My argu­ment against the dis­so­lu­tion of the Amer­i­can Union is this: It would place the slave sys­tem more exclu­sively under the con­trol of the slave­hold­ing States, and with­draw it from the power in the North­ern States which is opposed to slavery.

Although odi­ous on the sur­face, you can see from the quote that the Three-​Fifths Com­pro­mise was in the long run meant to be a positive.

This past Tuesday marked 231st anniversary of the signing of the Constitution.  Every year this date should be celebrated by everyone because of the most remarkable nature of that document, which was responsible for this country becoming the freest and wealthiest that ever existed.  Instead the Constitution is held in such ill regard by so many simply because of the indoctrination they received in college, high school, the media, and from friends.  The most common insult hurled at the Constitution is that it is a racist document with the Three-Fifths Compromise as the most damning evidence.  Frederick Douglass debunked that claim back in 1860 when he gave this speech before the Glasgow Emancipation Society.

In this quote he states the purpose of his speech was to refute the false claim that the Constitution is a proslavery document:

The very eloquent lecturer at the City Hall doubtless felt some embarrassment from the fact that he had literally to give the Constitution a pro-slavery interpretation; because upon its face it of itself conveys no such meaning, but a very opposite meaning. He thus sums up what he calls the slaveholding provisions of the Constitution. I quote his own words: — “Article 1, section 9, provides for the continuance of the African slave trade for the 20 years, after the adoption of the Constitution. Art. 4, section 9, provides for the recovery from the other States of fugitive slaves. Art. 1, section 2, gives the slave States a representation of the three-fifths of all the slave population; and Art. 1, section 8, requires the President to use the military, naval, ordnance, and militia resources of the entire country for the suppression of slave insurrection, in the same manner as he would employ them to repel invasion.

In this next quote he discredits the claim that the Three-Fifths Compromise is racist.  He notes that it only applies to slaves, not free blacks, and that is was an incentive for freeing slaves.

It is a downright disability laid upon the slaveholding States; one which deprives those States of two-fifths of their natural basis of representation. A black man in a free State is worth just two-fifths more than a black man in a slave State, as a basis of political power under the Constitution. Therefore, instead of encouraging slavery, the Constitution encourages freedom by giving an increase of “two-fifths” of political power to free over slave States.
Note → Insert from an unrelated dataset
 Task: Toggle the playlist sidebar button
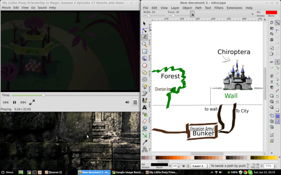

So much for the three-fifths clause; taking it at is worst, it still leans to freedom, not slavery; for, be it remembered that the Constitution nowhere forbids a coloured man to vote.

Frederick Douglass stated in this quote that the Constitution abolishing the slave trade 20 years after ratification was meant to end slavery. .

Men, at that time, both in England and in America, looked upon the slave trade as the life of slavery. The abolition of the slave trade was supposed to be the certain death of slavery. Cut off the stream, and the pond will dry up, was the common notion at the time.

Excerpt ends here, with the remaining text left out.